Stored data
____
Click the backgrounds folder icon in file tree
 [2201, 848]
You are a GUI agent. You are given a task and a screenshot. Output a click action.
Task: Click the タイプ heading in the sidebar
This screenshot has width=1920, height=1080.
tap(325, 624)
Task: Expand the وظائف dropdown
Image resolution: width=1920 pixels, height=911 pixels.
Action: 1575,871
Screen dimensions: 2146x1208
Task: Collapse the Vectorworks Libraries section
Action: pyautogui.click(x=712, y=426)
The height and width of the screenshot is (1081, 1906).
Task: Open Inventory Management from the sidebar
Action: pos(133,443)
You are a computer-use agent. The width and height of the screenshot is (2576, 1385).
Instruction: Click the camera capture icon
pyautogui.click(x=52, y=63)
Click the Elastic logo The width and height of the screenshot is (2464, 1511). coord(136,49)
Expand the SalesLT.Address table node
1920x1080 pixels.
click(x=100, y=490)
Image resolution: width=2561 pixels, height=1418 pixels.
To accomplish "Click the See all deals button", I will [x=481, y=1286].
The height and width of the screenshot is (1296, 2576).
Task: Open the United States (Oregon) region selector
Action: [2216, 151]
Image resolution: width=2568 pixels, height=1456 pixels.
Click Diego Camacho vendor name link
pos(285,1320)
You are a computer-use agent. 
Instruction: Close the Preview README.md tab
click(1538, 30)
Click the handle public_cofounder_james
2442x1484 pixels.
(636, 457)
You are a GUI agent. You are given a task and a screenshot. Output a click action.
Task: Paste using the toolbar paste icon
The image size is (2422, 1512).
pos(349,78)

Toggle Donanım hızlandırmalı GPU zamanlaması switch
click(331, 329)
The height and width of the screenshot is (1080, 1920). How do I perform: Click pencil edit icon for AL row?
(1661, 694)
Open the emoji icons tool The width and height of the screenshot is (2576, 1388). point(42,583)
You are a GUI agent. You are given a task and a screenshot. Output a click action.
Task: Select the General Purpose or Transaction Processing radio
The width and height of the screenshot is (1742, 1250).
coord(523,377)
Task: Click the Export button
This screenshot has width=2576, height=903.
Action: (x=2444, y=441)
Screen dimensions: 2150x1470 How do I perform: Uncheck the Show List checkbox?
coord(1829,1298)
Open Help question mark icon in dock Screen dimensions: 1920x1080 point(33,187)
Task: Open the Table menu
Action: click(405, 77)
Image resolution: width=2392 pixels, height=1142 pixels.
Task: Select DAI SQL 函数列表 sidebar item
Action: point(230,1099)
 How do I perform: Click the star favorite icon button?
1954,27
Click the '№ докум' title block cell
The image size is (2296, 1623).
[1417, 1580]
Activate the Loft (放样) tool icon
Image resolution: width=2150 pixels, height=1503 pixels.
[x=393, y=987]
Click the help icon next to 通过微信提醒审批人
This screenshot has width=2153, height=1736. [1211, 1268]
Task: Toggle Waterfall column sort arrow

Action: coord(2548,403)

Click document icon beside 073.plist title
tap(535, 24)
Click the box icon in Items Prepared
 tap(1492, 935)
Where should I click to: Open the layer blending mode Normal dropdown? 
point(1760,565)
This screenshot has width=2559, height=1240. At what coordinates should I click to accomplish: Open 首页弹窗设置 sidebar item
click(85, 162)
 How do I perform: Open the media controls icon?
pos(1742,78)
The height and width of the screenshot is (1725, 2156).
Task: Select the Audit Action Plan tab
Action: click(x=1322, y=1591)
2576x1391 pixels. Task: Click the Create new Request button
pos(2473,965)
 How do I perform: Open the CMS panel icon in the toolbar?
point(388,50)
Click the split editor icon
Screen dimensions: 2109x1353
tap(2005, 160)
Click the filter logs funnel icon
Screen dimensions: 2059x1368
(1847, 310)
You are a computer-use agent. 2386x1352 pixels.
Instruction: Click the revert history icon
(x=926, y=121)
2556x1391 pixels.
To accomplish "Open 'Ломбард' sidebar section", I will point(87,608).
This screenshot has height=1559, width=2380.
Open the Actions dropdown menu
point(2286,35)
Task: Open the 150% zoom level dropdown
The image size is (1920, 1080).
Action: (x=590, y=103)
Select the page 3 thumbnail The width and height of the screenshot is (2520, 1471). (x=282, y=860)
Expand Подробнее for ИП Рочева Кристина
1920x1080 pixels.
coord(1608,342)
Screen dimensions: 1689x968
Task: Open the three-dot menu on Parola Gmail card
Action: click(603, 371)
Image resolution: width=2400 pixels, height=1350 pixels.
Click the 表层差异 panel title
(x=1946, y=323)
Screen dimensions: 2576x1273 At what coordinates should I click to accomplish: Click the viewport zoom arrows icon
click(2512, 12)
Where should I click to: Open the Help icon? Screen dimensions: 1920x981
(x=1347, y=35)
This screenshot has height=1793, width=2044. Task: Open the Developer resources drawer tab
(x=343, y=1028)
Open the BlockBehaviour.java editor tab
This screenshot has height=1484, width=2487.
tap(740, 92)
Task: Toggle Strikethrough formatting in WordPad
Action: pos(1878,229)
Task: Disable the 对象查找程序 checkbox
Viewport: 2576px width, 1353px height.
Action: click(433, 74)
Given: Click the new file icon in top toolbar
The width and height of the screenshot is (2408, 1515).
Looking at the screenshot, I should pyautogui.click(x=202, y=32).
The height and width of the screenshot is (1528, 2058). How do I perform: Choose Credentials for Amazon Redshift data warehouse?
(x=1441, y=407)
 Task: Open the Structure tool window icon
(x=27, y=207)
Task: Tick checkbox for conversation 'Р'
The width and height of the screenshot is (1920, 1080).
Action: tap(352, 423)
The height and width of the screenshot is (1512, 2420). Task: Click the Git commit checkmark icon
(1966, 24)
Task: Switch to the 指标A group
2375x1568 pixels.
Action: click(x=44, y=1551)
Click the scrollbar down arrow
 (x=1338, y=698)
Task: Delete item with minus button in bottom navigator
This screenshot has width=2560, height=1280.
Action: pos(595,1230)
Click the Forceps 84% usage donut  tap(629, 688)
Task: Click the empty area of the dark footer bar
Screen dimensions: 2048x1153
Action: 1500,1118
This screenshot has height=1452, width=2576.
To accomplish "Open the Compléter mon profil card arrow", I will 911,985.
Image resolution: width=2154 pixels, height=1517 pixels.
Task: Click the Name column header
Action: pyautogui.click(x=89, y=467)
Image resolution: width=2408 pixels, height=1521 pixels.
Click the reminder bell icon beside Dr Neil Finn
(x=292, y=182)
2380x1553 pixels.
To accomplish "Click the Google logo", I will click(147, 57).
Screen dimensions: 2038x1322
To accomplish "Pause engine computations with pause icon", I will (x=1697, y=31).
____
_TASK BRIEF:_ For this task, write out exactly the lines of the entries above, starting at the line with "Screen dimensions: 2150x1470" and ending at the line with "Activate the Loft (放样) tool icon", both included, and no others.

_SOLUTION TO THIS TASK:_
Screen dimensions: 2150x1470 How do I perform: Uncheck the Show List checkbox?
coord(1829,1298)
Open Help question mark icon in dock Screen dimensions: 1920x1080 point(33,187)
Task: Open the Table menu
Action: click(405, 77)
Image resolution: width=2392 pixels, height=1142 pixels.
Task: Select DAI SQL 函数列表 sidebar item
Action: point(230,1099)
 How do I perform: Click the star favorite icon button?
1954,27
Click the '№ докум' title block cell
The image size is (2296, 1623).
[1417, 1580]
Activate the Loft (放样) tool icon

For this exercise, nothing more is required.